• _EXERCISE REQUIREMENTS_
Go through the entries below and collect each line with the string "agent" in it.

• _DATASET ENTRIES_
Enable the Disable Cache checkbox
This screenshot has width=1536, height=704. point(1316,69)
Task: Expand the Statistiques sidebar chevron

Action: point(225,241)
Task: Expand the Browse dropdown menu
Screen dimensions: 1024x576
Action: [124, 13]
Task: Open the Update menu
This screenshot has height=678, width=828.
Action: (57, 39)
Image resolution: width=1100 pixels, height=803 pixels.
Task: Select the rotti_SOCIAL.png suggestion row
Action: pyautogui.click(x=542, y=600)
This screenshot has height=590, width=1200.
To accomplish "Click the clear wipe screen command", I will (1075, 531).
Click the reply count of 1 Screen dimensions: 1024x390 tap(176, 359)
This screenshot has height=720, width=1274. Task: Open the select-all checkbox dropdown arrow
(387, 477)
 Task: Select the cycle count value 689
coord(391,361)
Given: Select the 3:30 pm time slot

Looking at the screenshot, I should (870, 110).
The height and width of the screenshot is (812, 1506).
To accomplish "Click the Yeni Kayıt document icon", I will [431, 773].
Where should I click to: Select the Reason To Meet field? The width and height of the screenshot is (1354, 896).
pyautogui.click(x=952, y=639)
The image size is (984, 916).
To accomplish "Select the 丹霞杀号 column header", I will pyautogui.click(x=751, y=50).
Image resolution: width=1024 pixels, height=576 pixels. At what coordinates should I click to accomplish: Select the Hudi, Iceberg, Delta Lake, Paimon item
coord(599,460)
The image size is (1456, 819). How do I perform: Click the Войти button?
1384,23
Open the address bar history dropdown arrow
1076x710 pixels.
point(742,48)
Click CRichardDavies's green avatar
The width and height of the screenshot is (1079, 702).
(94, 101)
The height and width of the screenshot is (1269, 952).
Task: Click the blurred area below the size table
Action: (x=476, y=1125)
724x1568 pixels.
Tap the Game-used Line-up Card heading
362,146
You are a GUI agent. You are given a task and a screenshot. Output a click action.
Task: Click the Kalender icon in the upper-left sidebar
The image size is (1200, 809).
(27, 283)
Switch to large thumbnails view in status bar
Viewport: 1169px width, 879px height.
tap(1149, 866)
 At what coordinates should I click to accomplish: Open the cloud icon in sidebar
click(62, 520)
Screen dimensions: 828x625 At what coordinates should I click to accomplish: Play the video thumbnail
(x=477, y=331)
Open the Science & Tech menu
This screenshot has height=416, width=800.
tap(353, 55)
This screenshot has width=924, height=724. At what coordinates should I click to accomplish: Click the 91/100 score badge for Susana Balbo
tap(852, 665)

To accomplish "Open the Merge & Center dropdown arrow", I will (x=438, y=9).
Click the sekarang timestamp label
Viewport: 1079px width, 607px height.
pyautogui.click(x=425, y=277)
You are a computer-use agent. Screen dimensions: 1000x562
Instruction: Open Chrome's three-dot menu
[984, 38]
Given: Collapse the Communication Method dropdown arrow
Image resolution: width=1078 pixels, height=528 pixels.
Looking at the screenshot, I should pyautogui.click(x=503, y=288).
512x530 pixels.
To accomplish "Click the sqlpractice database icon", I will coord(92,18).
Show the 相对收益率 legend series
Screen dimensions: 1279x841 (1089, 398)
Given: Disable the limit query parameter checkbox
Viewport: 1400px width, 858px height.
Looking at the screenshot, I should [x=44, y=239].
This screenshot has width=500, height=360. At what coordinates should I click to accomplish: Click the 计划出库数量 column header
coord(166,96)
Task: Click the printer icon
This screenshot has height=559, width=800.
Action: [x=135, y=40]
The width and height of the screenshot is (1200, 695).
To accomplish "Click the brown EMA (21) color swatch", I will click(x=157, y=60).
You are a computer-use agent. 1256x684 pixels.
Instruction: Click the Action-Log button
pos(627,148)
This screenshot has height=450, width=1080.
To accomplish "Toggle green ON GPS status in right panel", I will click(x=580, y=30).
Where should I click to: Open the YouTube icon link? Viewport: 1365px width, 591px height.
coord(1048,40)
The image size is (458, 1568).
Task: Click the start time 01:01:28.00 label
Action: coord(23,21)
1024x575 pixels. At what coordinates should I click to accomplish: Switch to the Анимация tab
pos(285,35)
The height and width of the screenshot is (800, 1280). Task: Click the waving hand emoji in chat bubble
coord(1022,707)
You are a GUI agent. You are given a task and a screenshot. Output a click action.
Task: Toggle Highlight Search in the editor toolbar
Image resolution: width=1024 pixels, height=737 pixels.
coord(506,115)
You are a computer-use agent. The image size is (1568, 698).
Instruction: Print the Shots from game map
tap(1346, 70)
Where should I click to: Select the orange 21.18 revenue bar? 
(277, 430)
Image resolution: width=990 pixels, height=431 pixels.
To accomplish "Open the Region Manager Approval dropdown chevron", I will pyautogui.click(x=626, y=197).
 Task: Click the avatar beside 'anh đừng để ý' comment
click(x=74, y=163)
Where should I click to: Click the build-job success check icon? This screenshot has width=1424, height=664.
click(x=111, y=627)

• _WRITTEN RESPONSE_
You are a GUI agent. You are given a task and a screenshot. Output a click action.
You are a computer-use agent. Screen dimensions: 1000x562
You are a computer-use agent. 1256x684 pixels.
You are a GUI agent. You are given a task and a screenshot. Output a click action.
You are a computer-use agent. The image size is (1568, 698).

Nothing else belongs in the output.